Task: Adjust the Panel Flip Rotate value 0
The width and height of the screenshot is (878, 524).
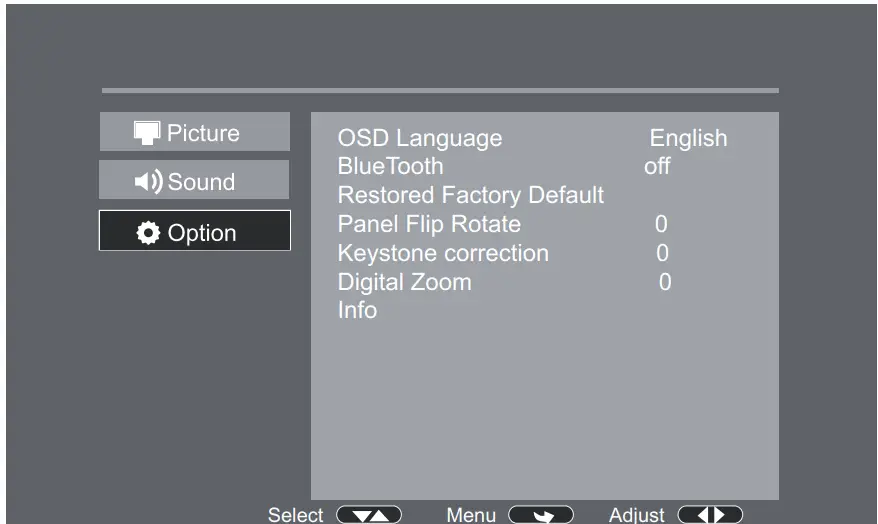Action: (x=661, y=224)
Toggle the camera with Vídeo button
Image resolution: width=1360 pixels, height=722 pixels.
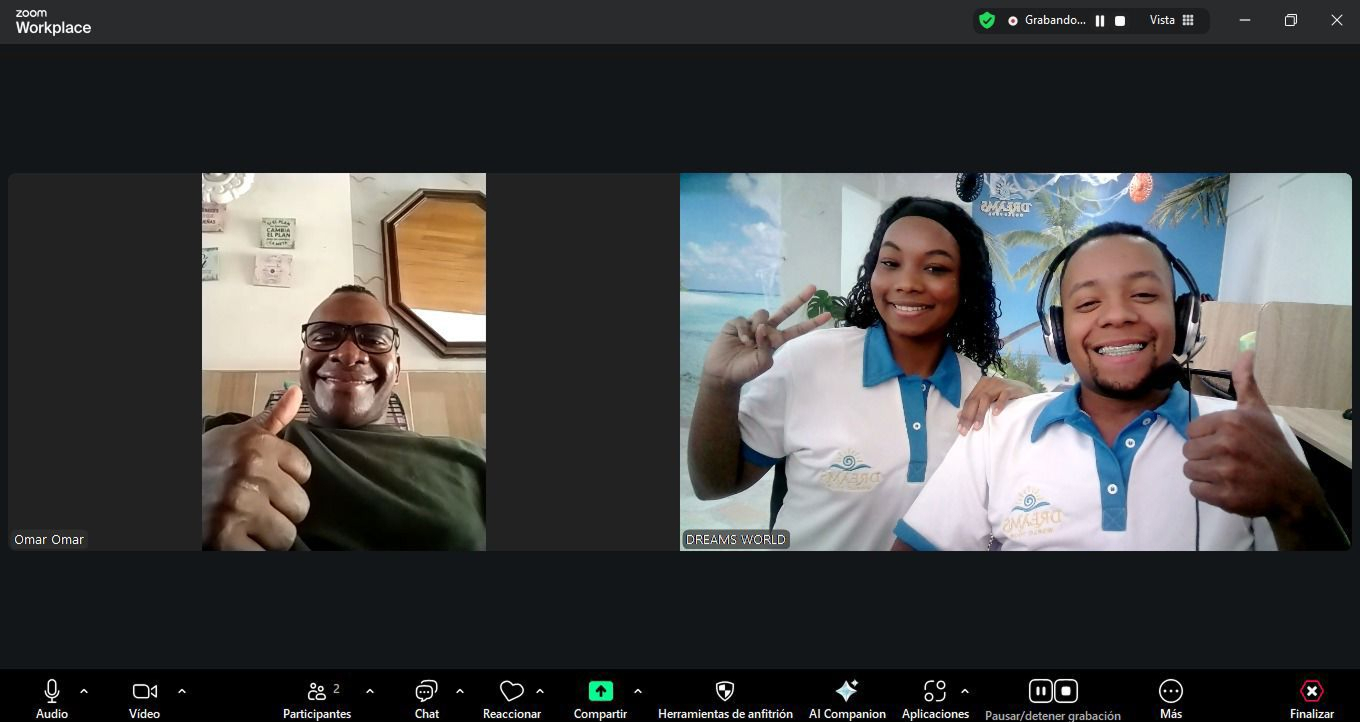[x=144, y=691]
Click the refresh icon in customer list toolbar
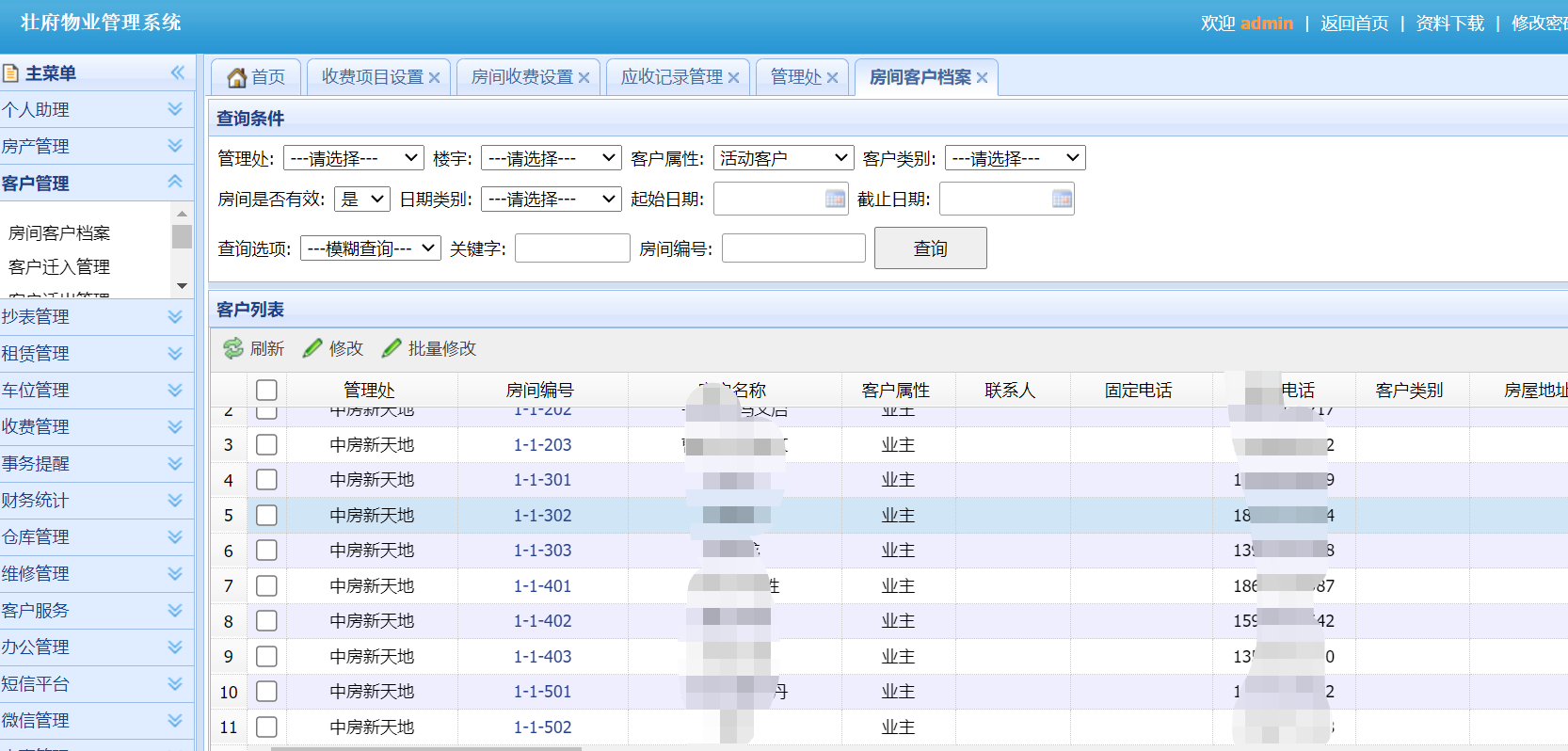This screenshot has height=751, width=1568. (x=232, y=349)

* [EXERCISE TASK] Reproduce the data above word for word, line by line, and leave out the pictures.

* [SOLUTION]
Task: Adjust the Panel Flip Rotate value 0
The width and height of the screenshot is (878, 524).
Action: (x=661, y=224)
Toggle the camera with Vídeo button
Image resolution: width=1360 pixels, height=722 pixels.
[x=144, y=691]
Click the refresh icon in customer list toolbar
This screenshot has height=751, width=1568. (x=232, y=349)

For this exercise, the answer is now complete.